Im Fernsehen ist alles heilbar, wie ich gerade wieder dank Pro7 bestätigt wurde. Ja, tatsächlich! Sogar Syndrome, die nur miß-informierte Ignoranten noch als Krankheiten bezeichnen.
Gerade hatte ich beim Zappen in "Seventeen" reingeschalten. Mir fiel ein Junge auf, der zwar äußerlich durchaus als junger Mann durchging, dessen Stimme aber verdächtig hell war. In dem Drang, meine Vermutung bestätigt zu bekommen, schaute ich den Film weiter. Es brauchte einige Geduld, da das Geheimnis des vermeintlichen Jungen zumindest gegenüber den Figuren erst weit gegen Schluß im wahrsten Sinne 'entblößt' wurde.

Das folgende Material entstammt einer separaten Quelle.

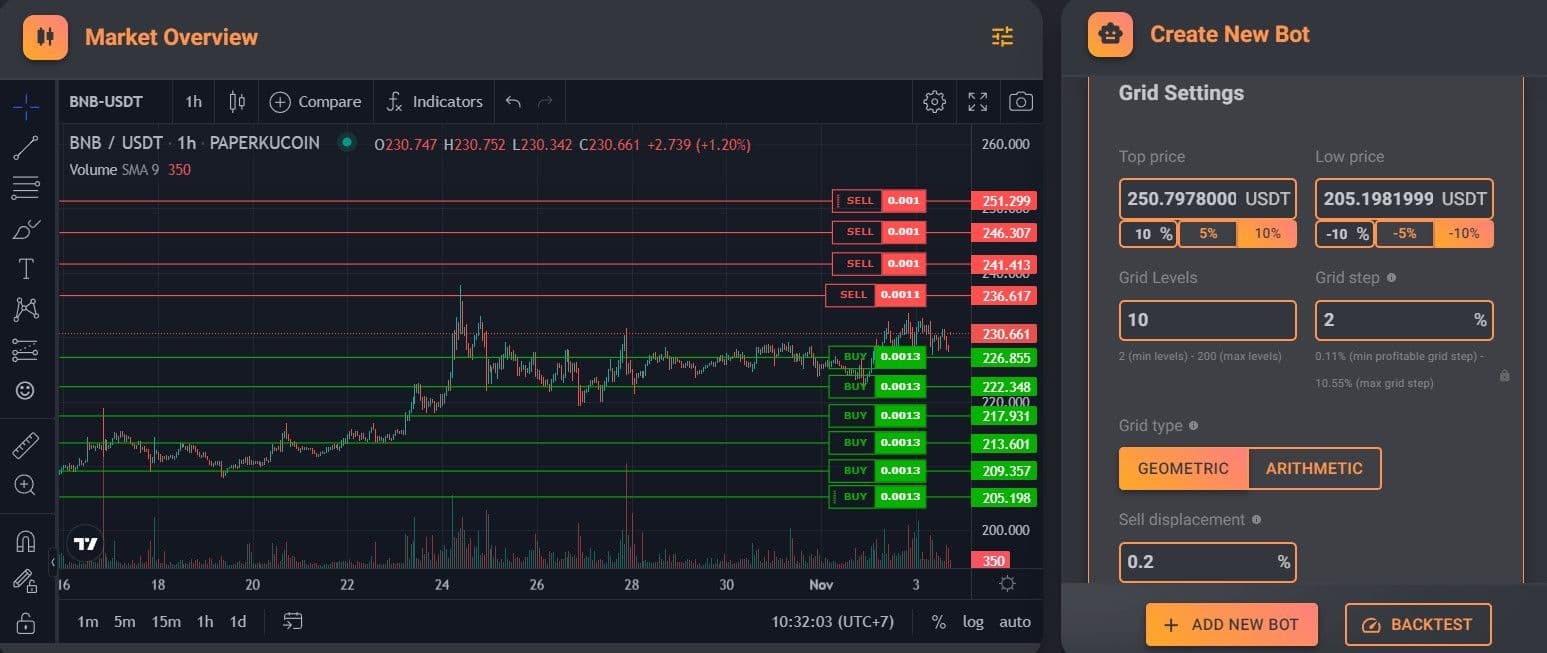Select GEOMETRIC grid type
Viewport: 1547px width, 653px height.
click(x=1183, y=468)
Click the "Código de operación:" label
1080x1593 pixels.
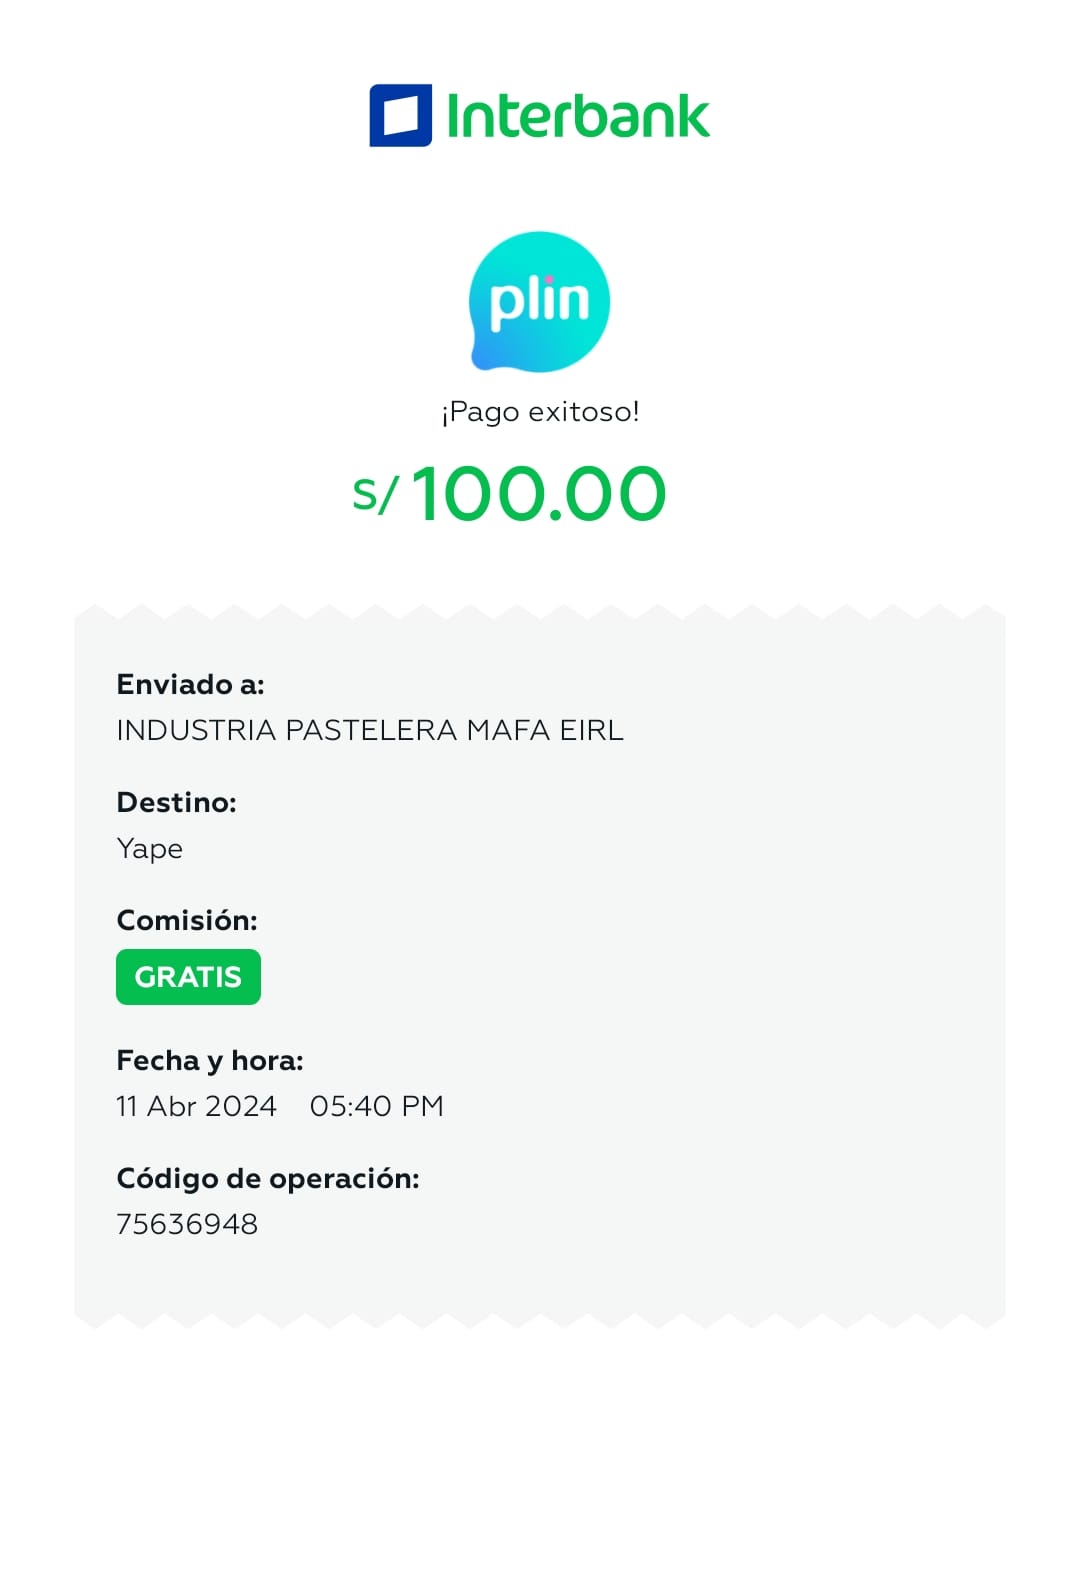[x=267, y=1179]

Eine interessante Möglichkeit, den Fernsehzuschauer über die heutige Welt aufzuklären und das Ganze mit der erwarteten weich gespülten Sendung zu verbinden. Aber scheinbar glaubten die Macher, ihre Zuschauer vor solchen Fakten beschützen zu müssen.
Mit ein bißchen sozialer Aufbauarbeit wurde nach der Entblößung Verständnis für das Mädchen gezeigt, daß "als Mädchen nicht zurechtkommt und als Junge auch nur Scheiße baut". So traute 'sie' sich denn auch, geschminkt und mit Top auf die Schulparty zu gehen, damit ihr jeder noch akzeptierend applaudieren konnte, und anschließend die Nacht mit dem angehimmelten Mitschüler zu verbringen. So mußte der politisch korrekt auch nicht schwul sein, um auf 'sie' zu stehen.
Immerhin, man bedenke die Vorteile! Gäbe es solche Sendungen
häufiger, wüßten Tausende, daß es ihnen ganz umsonst schlecht geht. Ein
paar aufmunternde Worte und alles vergessen.
Ende gut, alles gut, und wieder eine Seele vor der Hölle gerettet. Danke Pro7.